My son’s first word was “Fish”, because I brought him to my classroom after school got out for the summer, and he was entranced with the fish tank. As a teacher, I was excited to spend more time with my family and relax over vacation, but I was also a new teacher and wanted to be as prepared as I could for the next year. I was organizing, prepping, brainstorming…..so much that my baby started talking to the classroom wildlife!
Here are some great resources for quick, easy improvements for next year. Ways to sprinkle in some literacy, inquiry, and fun without extending yourself too much or missing the point of summer vacation!
1. Stir in some Microfiction:
No matter what subject you teach, you can deepen understanding and connection through writing. Instead of any kind of overhaul, take a look over your successful plans from last year and add just a few writing activities from the following resources.
One of the most successful writing programs I used when teaching middle school writing was that of the 6 Word Story. After introducing them to the concept from (a filtered version of) the examples from Ernest Hemmingway’s famous challenge, I set them free to create as many as they wanted within different genres.
The boundary of “6 Words Only” encouraged reluctant writers and was deceptively simple. The low barrier to entry made it fun!
2. Watch a Webinar:
“And the Answer is: Using Trivia to Boost Nonfiction Reading” is a great webinar that you can access anytime, and use to engage your students in the kind of nonfiction reading that supplements and extends whichever subject you are diving into.
Additionally, check out Ed Web. Its full of free webinars for which you recieve a certificate. Topics for June include bullying, behavioral intervention, school climate surveys, array models for teaching multiplication & division, and ethics for school leaders.
3. Browse some Blog Posts:
Here at Big Universe Blog, educators from all over the country and all areas of expertise contribute their knowledge in fast & fresh wasy. Here are some of my favorite posts this past year, which you can put to use in your classroom right away!

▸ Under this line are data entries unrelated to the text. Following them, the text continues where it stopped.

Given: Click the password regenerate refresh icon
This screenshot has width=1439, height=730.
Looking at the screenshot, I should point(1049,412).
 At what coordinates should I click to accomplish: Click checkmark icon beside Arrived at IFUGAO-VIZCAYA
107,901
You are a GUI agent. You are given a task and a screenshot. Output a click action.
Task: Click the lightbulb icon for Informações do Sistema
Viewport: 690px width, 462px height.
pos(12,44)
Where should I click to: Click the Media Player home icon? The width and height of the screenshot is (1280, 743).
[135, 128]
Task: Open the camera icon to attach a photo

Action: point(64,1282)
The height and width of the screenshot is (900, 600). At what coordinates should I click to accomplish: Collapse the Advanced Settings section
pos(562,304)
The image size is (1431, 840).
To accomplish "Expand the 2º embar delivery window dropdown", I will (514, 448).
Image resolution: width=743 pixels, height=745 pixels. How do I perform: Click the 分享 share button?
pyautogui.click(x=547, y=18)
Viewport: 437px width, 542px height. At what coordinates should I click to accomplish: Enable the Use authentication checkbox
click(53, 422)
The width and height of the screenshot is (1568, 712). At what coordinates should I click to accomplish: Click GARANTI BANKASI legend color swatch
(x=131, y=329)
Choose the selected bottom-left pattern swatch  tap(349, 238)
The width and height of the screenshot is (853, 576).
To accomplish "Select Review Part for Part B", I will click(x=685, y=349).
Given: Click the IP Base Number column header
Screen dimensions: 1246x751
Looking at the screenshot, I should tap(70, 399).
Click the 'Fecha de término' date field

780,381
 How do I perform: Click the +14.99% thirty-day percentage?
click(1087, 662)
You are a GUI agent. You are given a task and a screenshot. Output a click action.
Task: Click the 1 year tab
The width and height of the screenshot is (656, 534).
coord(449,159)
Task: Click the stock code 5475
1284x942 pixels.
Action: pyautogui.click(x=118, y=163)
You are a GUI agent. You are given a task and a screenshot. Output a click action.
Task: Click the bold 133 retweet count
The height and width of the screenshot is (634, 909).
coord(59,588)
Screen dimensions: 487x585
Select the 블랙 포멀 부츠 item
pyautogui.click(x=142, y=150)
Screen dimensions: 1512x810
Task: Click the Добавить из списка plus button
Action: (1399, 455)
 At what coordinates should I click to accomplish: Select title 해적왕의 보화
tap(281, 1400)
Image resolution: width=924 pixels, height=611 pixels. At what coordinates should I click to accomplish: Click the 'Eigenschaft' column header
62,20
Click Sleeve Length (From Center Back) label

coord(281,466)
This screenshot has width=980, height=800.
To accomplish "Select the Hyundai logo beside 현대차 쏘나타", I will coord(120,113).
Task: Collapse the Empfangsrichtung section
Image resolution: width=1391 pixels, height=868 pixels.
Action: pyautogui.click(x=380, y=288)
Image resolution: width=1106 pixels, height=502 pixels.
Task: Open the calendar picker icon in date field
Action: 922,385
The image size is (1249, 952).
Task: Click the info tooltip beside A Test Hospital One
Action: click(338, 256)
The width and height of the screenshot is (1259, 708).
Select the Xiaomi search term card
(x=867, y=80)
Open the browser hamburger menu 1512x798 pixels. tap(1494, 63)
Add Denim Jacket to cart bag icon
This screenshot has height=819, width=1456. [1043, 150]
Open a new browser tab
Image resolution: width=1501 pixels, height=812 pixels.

“Get math involved by having students calculate the area, radius, circumference or perimeter [for donuts that are not round]. Weigh the donuts to see how much fillings and toppings affect the donut’s overall weight. Use these measurements to come up with the “perfect” donut, using the average size, weight, circumference, and volume to describe its attributes. Compare the weight of donuts to similar breakfast items like bagels, muffins, and English muffins. Another cool idea? Have students learn how to follow directions, use fractions and proportions, and experiment with the chemistry of the cooking process with making their own donuts.”
“According to Andrés, who authored Self-esteem in the Classroom or the Metamorphosis of Butterflies in Affect in Language Learning, “…although parents hold the key to children’s self-esteem, teachers hold a spare one…”
Self-esteem is based on children feeling the following Five senses internally, and strongly centered within – – (S.I.B.P.P.)
- Security – feeling safe and not threatened.
- Identity – knowing who you are.
- Belonging – feeling part of your community.
- Purpose – having reasons for doing things.
- Personal Competence – having a belief in your ability to do things.”
“Her life symbolizes courage, endurance, and dedication to achieving what seemed to be the impossible. She authored several children’s books, created programs to inspire girls to enter STEM-based careers, and taught as a professor, making a significant impact in the lives she touched……Study other women who were firsts, such as Mae Jemison (first Black American female astronaut), Victoria Woodhull (first woman to run for president in the US), and the Honorable Judge Sonia Sotomayor (first Hispanic American woman to be appointed in the Supreme Court), How are their stories similar? What can you learn from their lives?”
How else do you like to prep for the next school year while enjoying your break? What resources help you on your way?